NASA's Cassini spacecraft will execute the largest planned maneuver of the spacecraft's remaining mission on Saturday, Aug. 9. The maneuver will target Cassini toward an Aug. 21 encounter with Saturn's largest moon, Titan.
The main engine firing will last about a minute and will provide a change in velocity of 41 feet per second (12.5 meters per second). This is the largest maneuver by Cassini in five years. No other remaining maneuver comes close, in the amount of propellant it will consume and the amount by which it will change the spacecraft's velocity. By contrast, the smallest maneuvers Cassini routinely executes are about 0.4 inches (10 millimeters) per second.
The large size of the Aug. 9 burn is needed to begin the process of "cranking down" Cassini's orbit, so that the spacecraft circles Saturn nearer to the plane of the rings and moons. Previously, with each Titan flyby, mission controllers adjusted the spacecraft's orbit to be increasingly inclined, carrying Cassini high above Saturn's polar regions. The upcoming maneuver starts reversing that trend, making the orbit increasingly close to the equator.

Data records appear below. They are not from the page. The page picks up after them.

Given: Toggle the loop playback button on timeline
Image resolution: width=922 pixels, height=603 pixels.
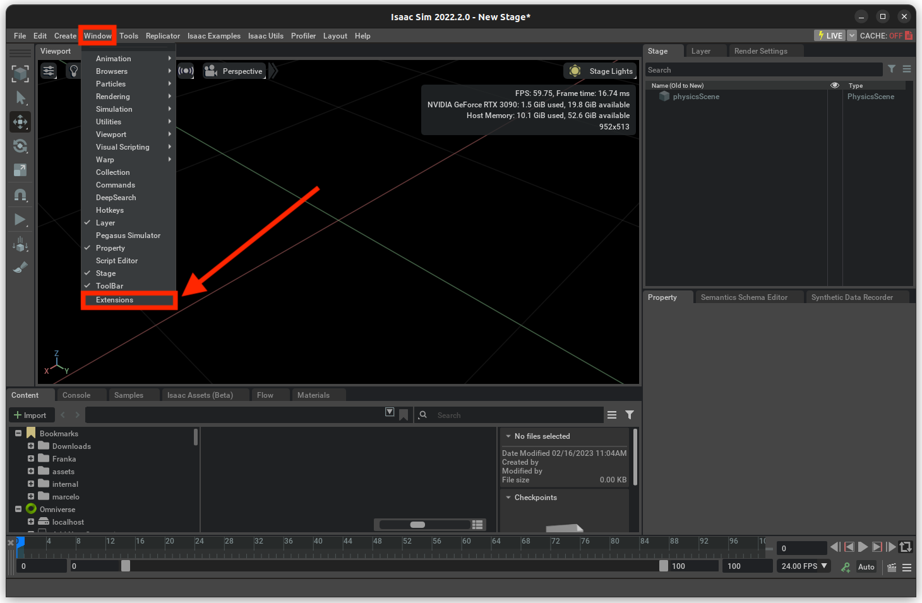Looking at the screenshot, I should 906,547.
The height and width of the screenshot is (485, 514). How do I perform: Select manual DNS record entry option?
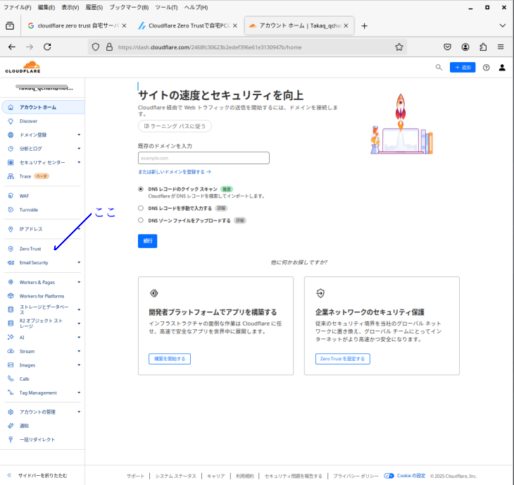coord(141,209)
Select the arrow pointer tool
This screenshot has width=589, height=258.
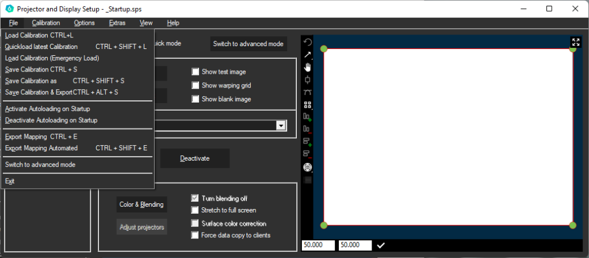coord(308,55)
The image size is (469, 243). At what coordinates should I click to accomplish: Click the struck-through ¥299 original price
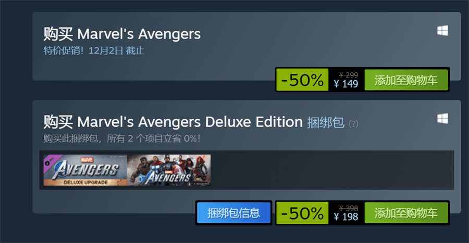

Although Cassini has occasionally performed similar large propulsive maneuvers during its decade in the Saturn system, Titan itself has proven to be the workhorse for steering Cassini around Saturn. It is not uncommon for the spacecraft to receive a gravitational assist, or boost, from Titan that rivals or exceeds the 96-minute engine burn Cassini performed in 2004 to insert itself into Saturn orbit.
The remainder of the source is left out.